>> START Passage to read

Basic equipment for PCB production on the basis of the board as input are the screen or stencil printer, pick-and-place machine, reflow oven, board DE-fluxing machine, stencil cleaning machine and automated optical inspection system. Steps involved in producing a PCB are:

1. The screen printer applies solder paste to the PCB on pad locations.
2. The pick-and-place machine picks up, inspects and puts surface-mount technology (SMT) components in a particular position on programmed locations.
3. Board DE-fluxing and stencil cleaning machines are used for cleaning the PCB and stencil, respectively.
4. Automated inspection equipment are used for inspection of the assembled PCBs for detection of any wrong placement or missing components.

Desktop stencil printer
Fig. 1: Desktop stencil printer

Electronics manufacturing using SMT is a method in which electronic components are assembled with automated machines that place components on the surface of a board. The process involves making the PCB and assembling the components on that PCB.

After checking availability of various types of desktop manufacturing equipment, you should consider the various types available and be familiar with the associated pros and cons. All PCB prototyping work can be done in-house and time-to-market can be reduced.

Selection criteria

Stencil printers. The first stage of automated assembling of PCBs is stencil printing. For this we require stencil, solder paste and printer. Components are either leaded or SMT soldered to the board and exposed areas of the board are tinned or plated with solder. Stencil printers are available in three configurations, as given below:

Manual. Simple printing devices are suitable where high-precision alignment of a stencil-PCB is not critical. These are suitable for low volumes of up to 150 boards per day.

>> END Passage to read

(The request): Rewrite the paragraph beginning "Electronics manufacturing using SMT" from the passage on PCB production equipment as a shorter version that keeps its main facts.

>> START Data lines

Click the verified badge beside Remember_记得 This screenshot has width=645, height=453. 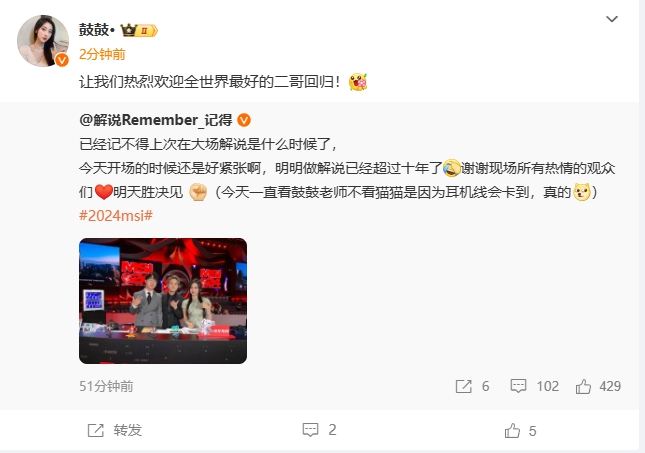[244, 120]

>> END Data lines

(Answer to this exercise): In SMT electronics manufacturing, automated machines place components on a board's surface. The process covers making the PCB and assembling the components on it.